Lorsqu’en 1990 la bataille pour le leadership éclata au sein du parti conservateur anglais –l’ambitieux Michael Heseltine et ses partisans avaient décidé de détrôner Margaret Thatcher, la Dame de fer– John Major, qui était ministre des Finances, prit une décision insolite. Il alla chez son dentiste et lui demanda de lui faire enfin la lourde opération qu’on lui conseillait depuis des années: quelques extractions de chicots, une série d’implants dentaires, un ou deux bridges, etc. Sorti de là, Major avait la bouche hermétiquement close par un appareillage impressionnant. Quand des journalistes à l’affût le dénichaient et lui demandaient s’il était pour Heseltine ou pour Thatcher, il montrait sa tête de Robocop d’un air navré et secouait la tête: il lui était physiquement impossible de prononcer le moindre mot. Et il passait son chemin.

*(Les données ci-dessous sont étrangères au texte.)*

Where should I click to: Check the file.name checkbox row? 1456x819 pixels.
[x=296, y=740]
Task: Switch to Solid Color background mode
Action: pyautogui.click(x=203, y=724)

Que croyez-vous qu’il arriva? Lorsque la bataille pour le leadership s’acheva et que le soleil se leva sur un champ de ruines et des protagonistes exténués, il fallut bien élire un nouveau leader. L’acrimonie était telle que ni un pro-Heseltine ni un pro-Thatcher ne pouvait être élu. On choisit donc l’homme qui n’avait rien dit: John Major. Il devint chef des conservateurs et Premier ministre. Il finit anobli par la Reine. Belle carrière pour un autodidacte –il n’avait même pas le bac. Son secret: il avait su se taire au bon moment.
Deux siècles avant lui, Joseph Fouché avait eu la même inspiration. Il était ministre de la police quand il eut vent d’une tentative de coup d’Etat menée par un jeune général ambitieux, un certain Bonaparte, le 18 brumaire an VIII (9 novembre 1799). Fouché rentra chez lui, se déshabilla, mit son bonnet de nuit et se glissa dans son lit. Il avertit son valet qu’il ne fallait le réveiller sous aucun prétexte. Tous ceux qui se présentèrent à sa porte furent éconduits. Paris bruissait des mêmes questions:– Que dit Fouché? Que pense Fouché? Que fait Fouché?
Nul ne le savait. L’habile homme dormait, d’un seul œil sans doute, mais il dormait, attendant la suite des événements. Le coup d’Etat réussit et ce fut le début de la prodigieuse carrière de Napoléon. Il n’oublia pas Fouché, qui ne s’était pas opposé à son coup de force puisqu’il n’avait rien dit. Il le fit duc d’Otrante. L’illustre flic finit sa carrière sous la monarchie restaurée, comme ambassadeur au royaume de Saxe. Là aussi, il sut se taire.
Des siècles avant John Major et Fouché, les Spartiates avaient érigé l’art de se taire en dogme. Sait-on assez que l’adjectif ‘laconique’ vient de Lacon, autre nom de Sparte?
Le cardinal de Retz a donné dans ses Mémoires, une forme littéraire parfaite à cette attitude: “On ne sort de l’ambiguïté qu’à son détriment.”
Et maintenant, vous devez vous demander, amis lecteurs, pourquoi je raconte toutes ces anecdotes, certes plaisantes mais dont l’actualité n’est peut-être pas évidente? Que si, amigos, que si. Un de nos ministres s’est récemment attiré les foudres de la vox populi pour avoir trop parlé. Il est coutumier du fait, semble-t-il. Et si on se cotisait pour lui offrir la superbe biographie de Fouché par Stefan Zweig?
De façon plus générale, je propose respectueusement au Secrétaire général du gouvernement de faire graver sur le maroquin officiel de chacun de nos ministres ce dicton bien connu mais, hélas, bien peu pratiqué: “La parole est d’argent mais le silence est d’or.”